── Data records ──

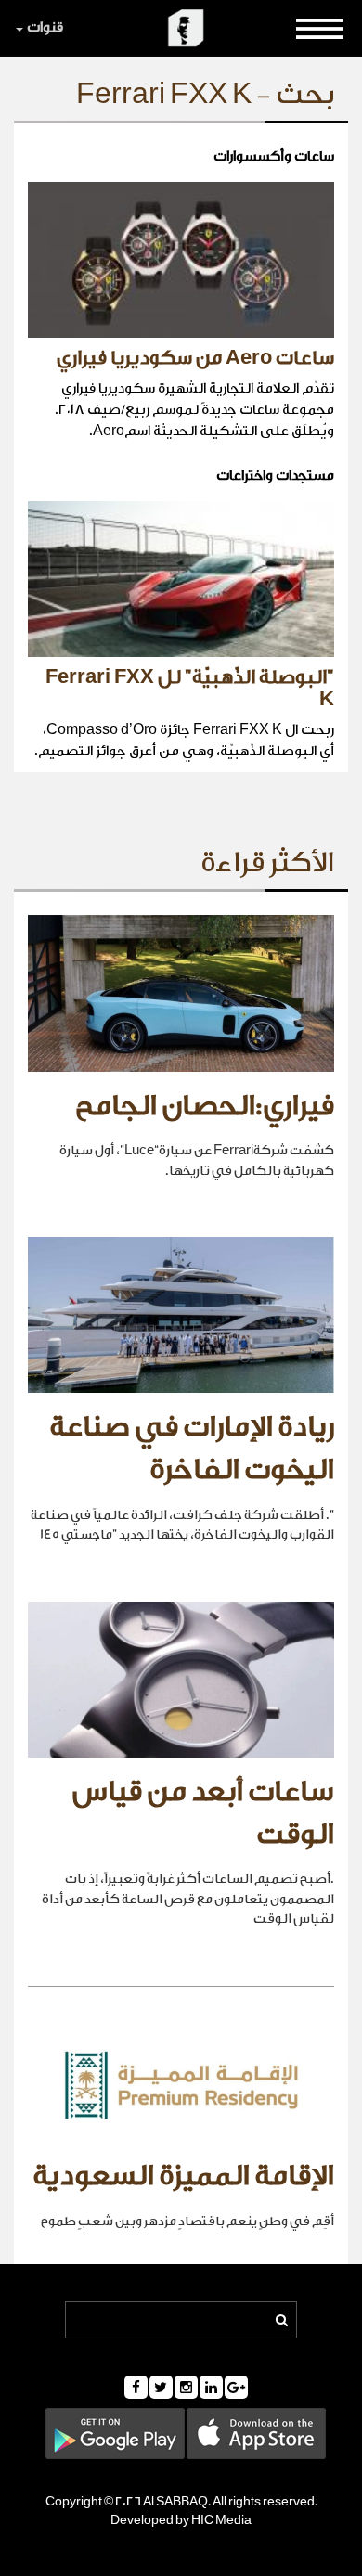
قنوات (45, 27)
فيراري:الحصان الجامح (204, 1106)
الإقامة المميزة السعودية (183, 2176)
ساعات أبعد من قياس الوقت (203, 1813)
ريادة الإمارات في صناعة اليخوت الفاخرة (191, 1448)
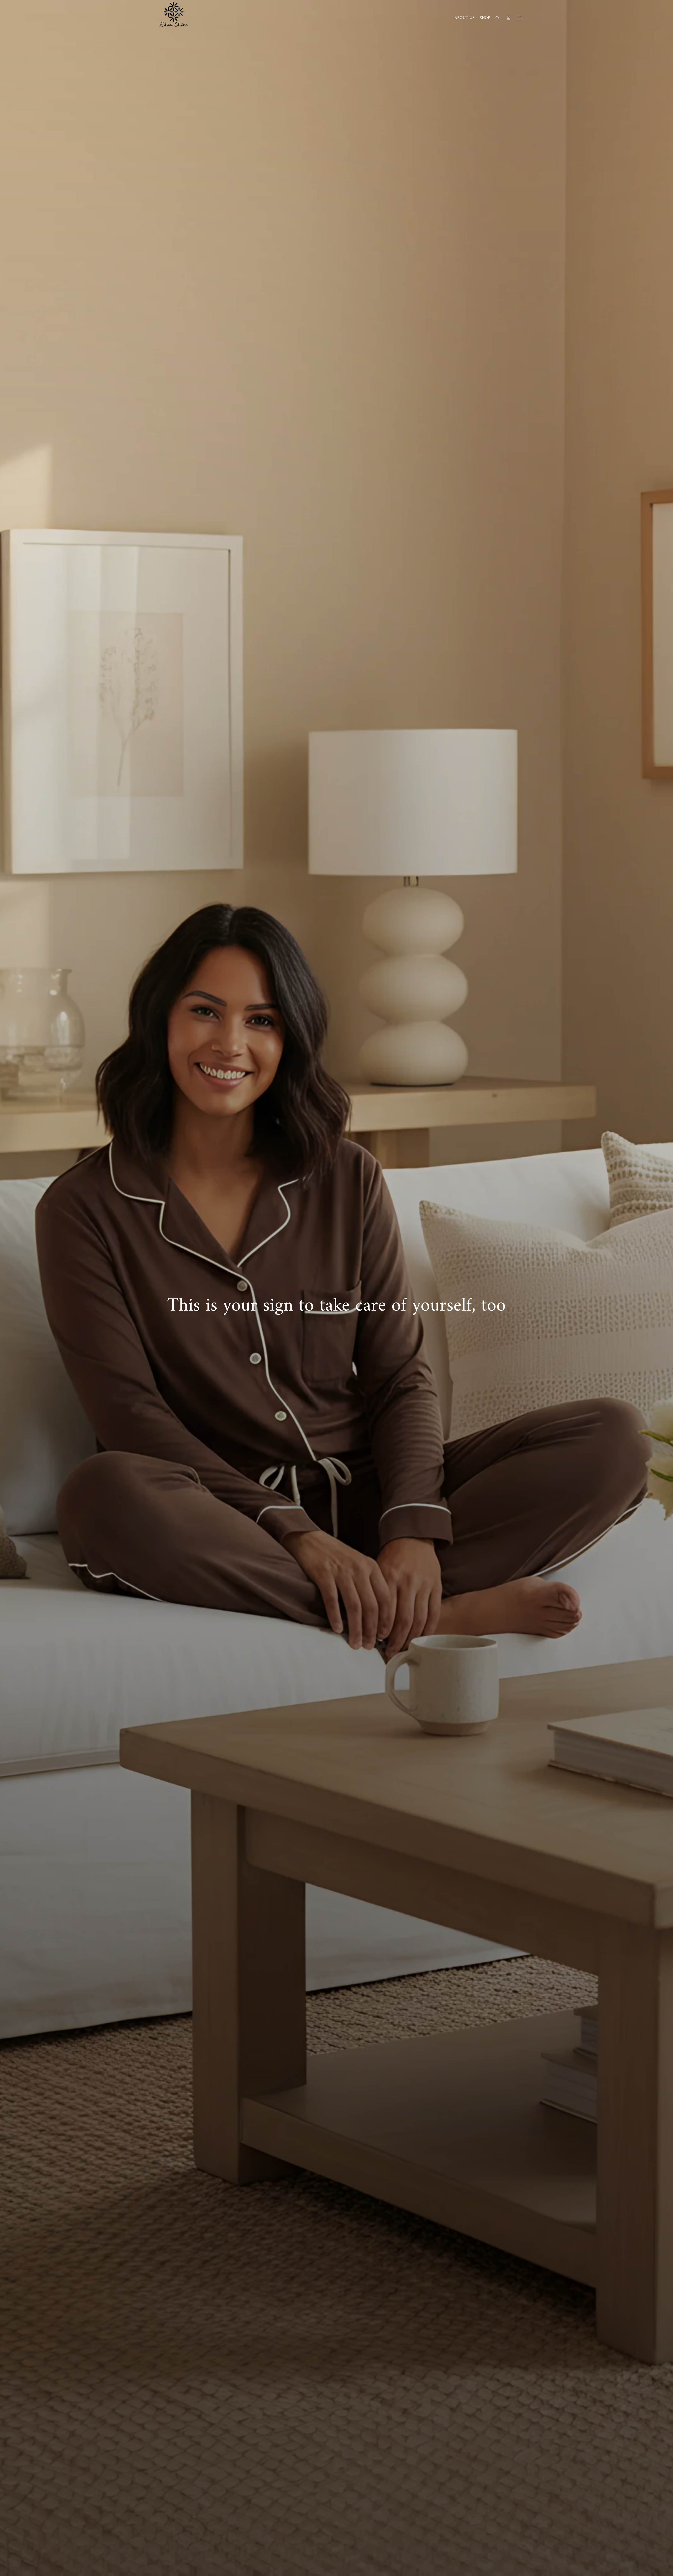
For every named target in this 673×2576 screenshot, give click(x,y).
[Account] (508, 18)
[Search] (497, 18)
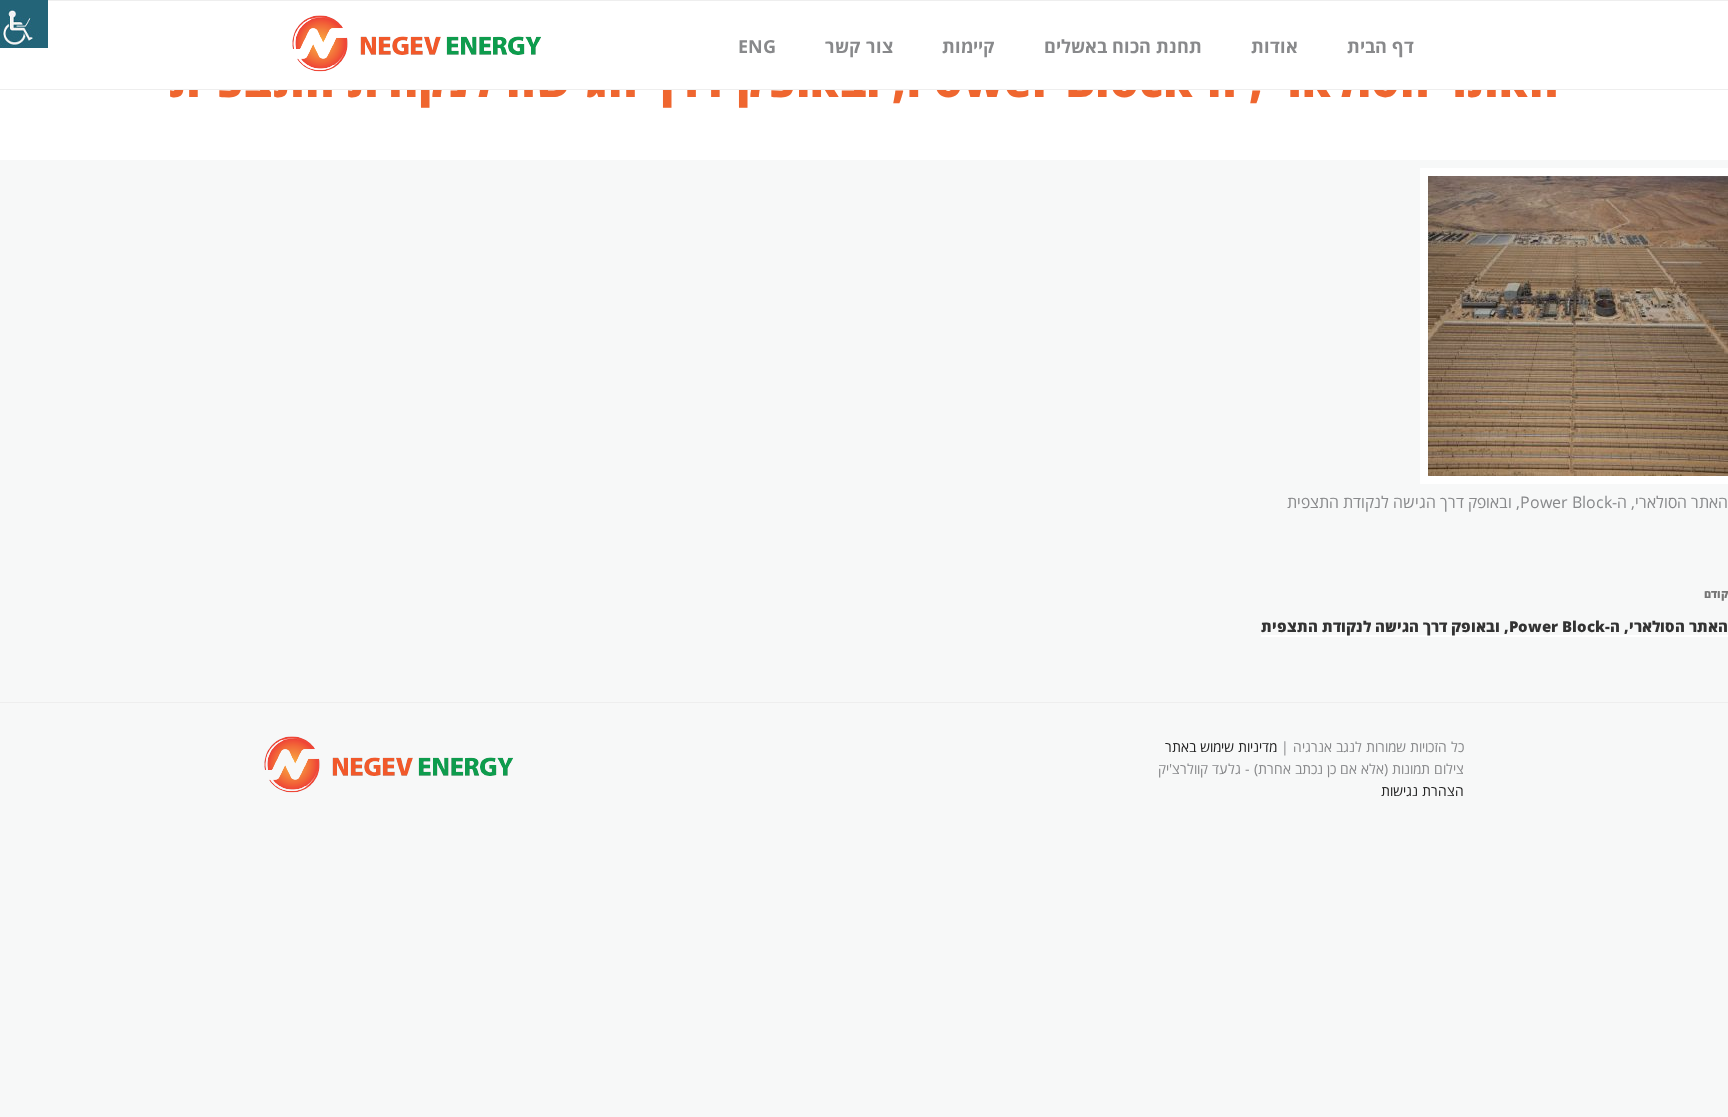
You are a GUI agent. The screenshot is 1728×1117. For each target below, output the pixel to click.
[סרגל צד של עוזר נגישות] (24, 24)
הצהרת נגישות (1422, 790)
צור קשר (859, 46)
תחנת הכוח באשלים (1123, 46)
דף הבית (1380, 46)
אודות (1274, 46)
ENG (757, 46)
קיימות (968, 46)
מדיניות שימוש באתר (1221, 746)
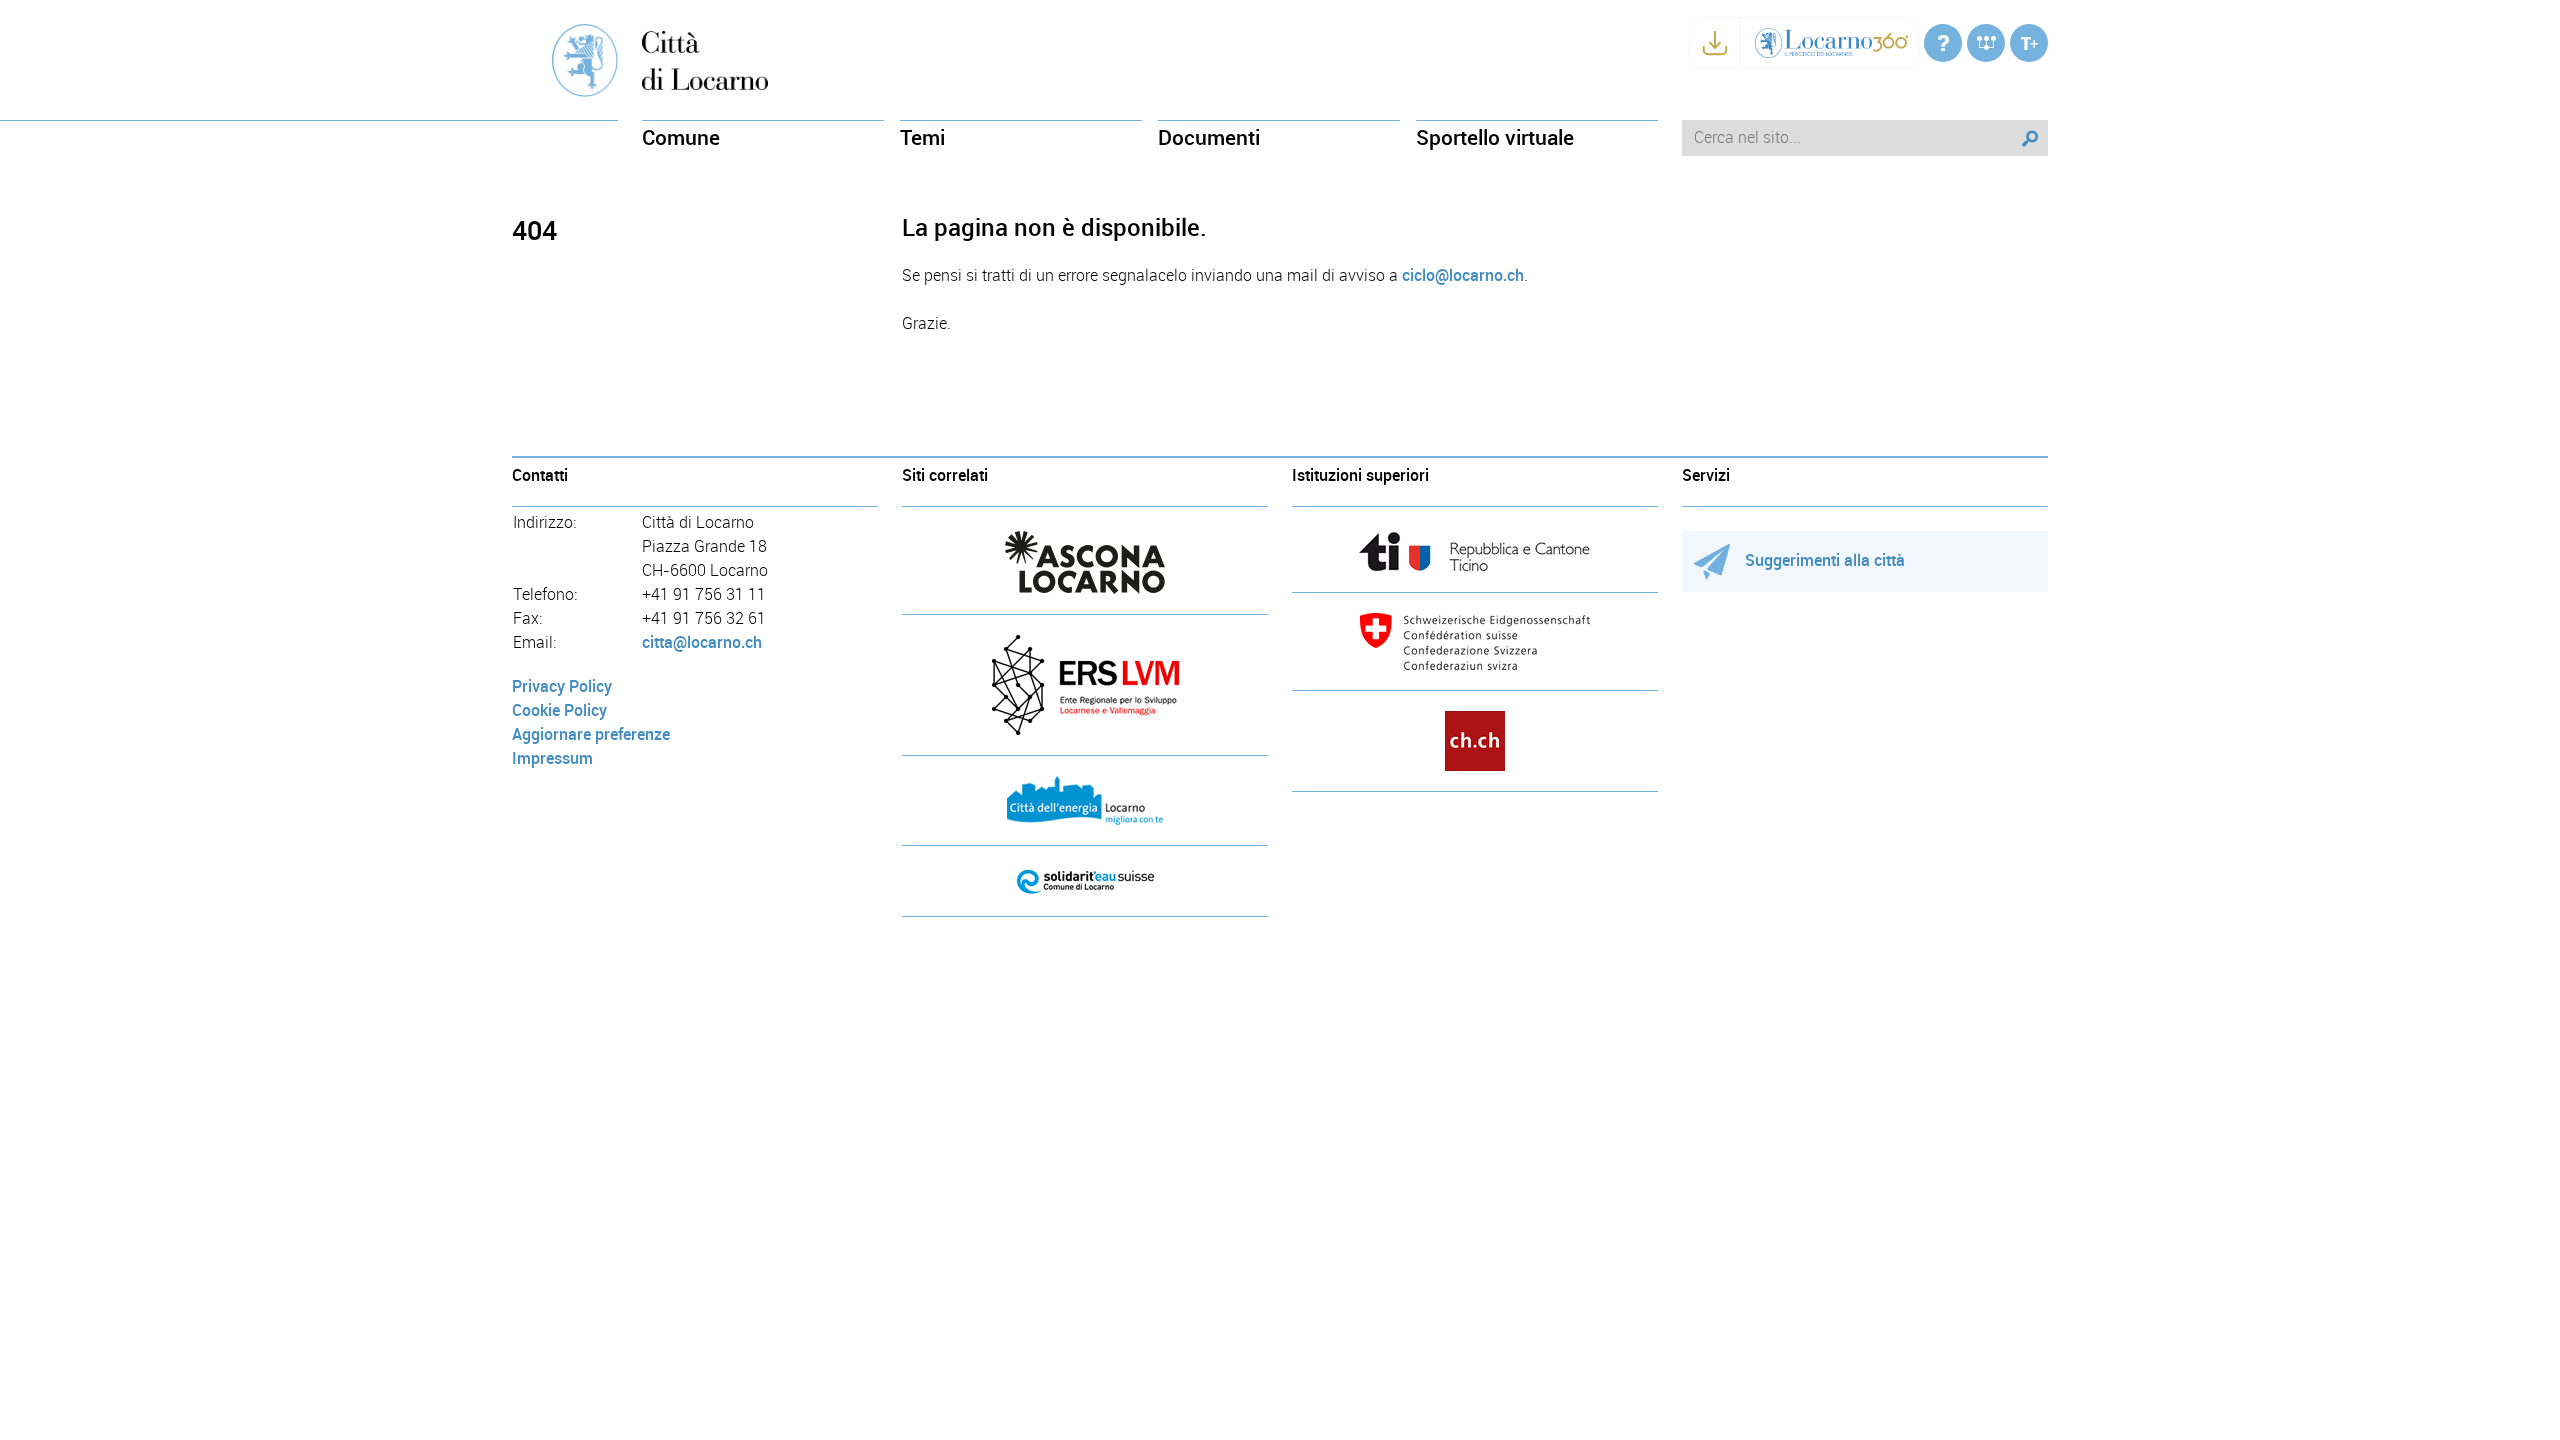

───

For this exercise, return every entry verbatim and omit all pictures.

Written answer
قنوات (45, 27)
فيراري:الحصان الجامح (204, 1106)
الإقامة المميزة السعودية (183, 2176)
ساعات أبعد من قياس الوقت (203, 1813)
ريادة الإمارات في صناعة اليخوت الفاخرة (191, 1448)
For every named target in this 673×2576 screenshot, give click(x,y).
[Account] (508, 18)
[Search] (497, 18)
You are a GUI agent. The screenshot is 1728×1117. For each target below, output the pixel to click.
[סרגל צד של עוזר נגישות] (24, 24)
הצהרת נגישות (1422, 790)
צור קשר (859, 46)
תחנת הכוח באשלים (1123, 46)
דף הבית (1380, 46)
אודות (1274, 46)
ENG (757, 46)
קיימות (968, 46)
מדיניות שימוש באתר (1221, 746)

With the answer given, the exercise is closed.